▶ [REQUIREMENTS]:
A – Reproduce the article about Gaza Youth Breaks Out word for word, from "When in 2006" to "the Palestinian territory.".
B – In the article about Gaza Youth Breaks Out, in what year did the last elections give Hamas a wide victory?
C – Pick up the article about Gaza Youth Breaks Out after its final sentence and keep writing it.

▶ [PROVIDED TEXT]:
=======

Handala – symbol of the Palestinian youth – torn between Fatah (right) and Hamas (left)

As the Arab world witnesses uprising after uprising, seeing dictators fall and others exposed one after another, the Palestinian case looks like the ultimate goal. The fate of Palestine has long suffered from its neighbors’ incapability (more or less intentional) of forming a strong block against Israel, whether through feeding the divisions inside the Palestinian political scene, or more directly by being an ally of Israel.

When in 2006 the last elections saw Hamas’ wide victory, the Palestinian Authority (PA) – backed by the USA, Israel and the EU among others – unilaterally decided to form its own government, while Hamas ruled over Gaza. A civil war between Hamas and Fatah supporters finished to settle the divisions, immediately followed by the ongoing Israeli siege on the Strip, while in the West Bank the Occupation continues to take root deeper and deeper in what is left from the Palestinian territory.

In late November, one month before Mohamed Al Bouazizi’s self immolation sparked the Revolution in Tunisia, an anonymous group called Gaza Youth Breaks Out (GYBO) emerged, yelling at the world a manifesto full of anger, throwing words at Israel, but also at their political leaders, and calling for change:

There is a revolution growing inside of us, an immense dissatisfaction and frustration that will destroy us unless we find a way of canalizing this energy into something that can challenge the status quo and give us some kind of hope. […] What is our leitmotiv? Freedom. And for that, we know that we need the Palestinians and their leaders to unite against the Zionist Occupier. And that’s precisely why we call for action. Now. Not in 6 months, not in a year, not wait until another massacre strikes us.

The manifesto has immediately drawn the attention of Western media, which fueled most of pro Palestinian activists’ speeches against the GYBO group. While many accused them of giving reasons to Israel to maintain the siege on the little enclave by venting the way they did against the Palestinian political factions, some try to give a more balanced view:

@asa_wire I honestly think @GazaYBO did not realize the extent to which Hamas are covered in racist fashion in the Western media. I also think some in the Western solidarity movement are blind to the possibility that Gaza youth have legitimate complaints against Hamas.

=======

▶ [DATA PROVIDED]:

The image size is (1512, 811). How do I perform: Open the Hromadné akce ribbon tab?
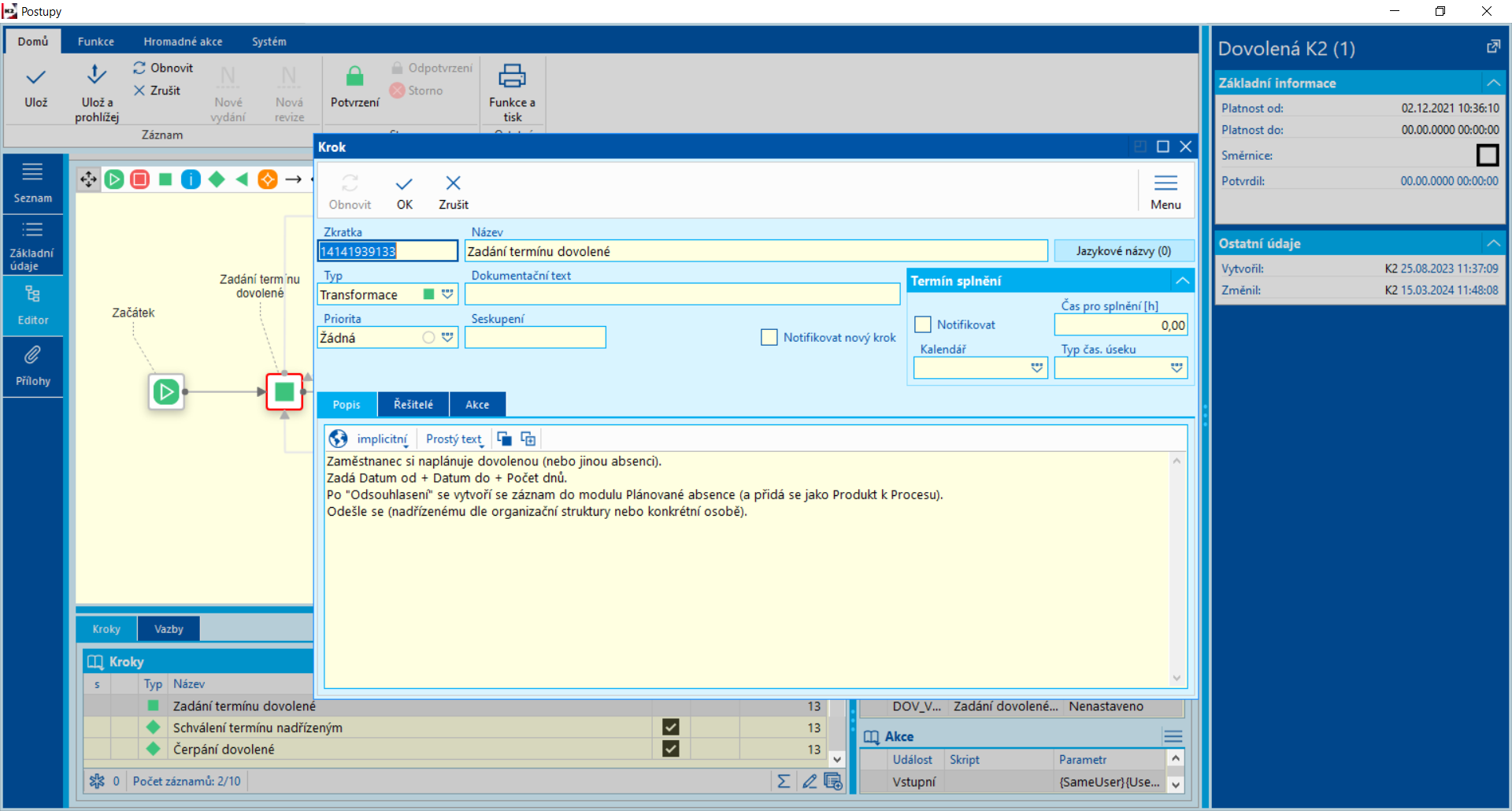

=======

▶ [THE RESPONSES]:
A –
When in 2006 the last elections saw Hamas’ wide victory, the Palestinian Authority (PA) – backed by the USA, Israel and the EU among others – unilaterally decided to form its own government, while Hamas ruled over Gaza. A civil war between Hamas and Fatah supporters finished to settle the divisions, immediately followed by the ongoing Israeli siege on the Strip, while in the West Bank the Occupation continues to take root deeper and deeper in what is left from the Palestinian territory.

B – 2006

C –
Thrown in turmoil for lack of support from most of the activism spheres – where criticism of Palestinian factions as Hamas is almost considered as the step before collaboration – the movement resurfaced when we witnessed the first victories of the Arab revolutions.
On twitter, reactions were immediate:

@davrs May be wrong, but the @GazaYBO “F*** ‘em all” manifesto seems to have presaged all the events we've just witnessed

@GazaYBO Mubarak is officially out and in celebration of that GYBO announces the 15th of March as the day of the revolution against division in Gaza!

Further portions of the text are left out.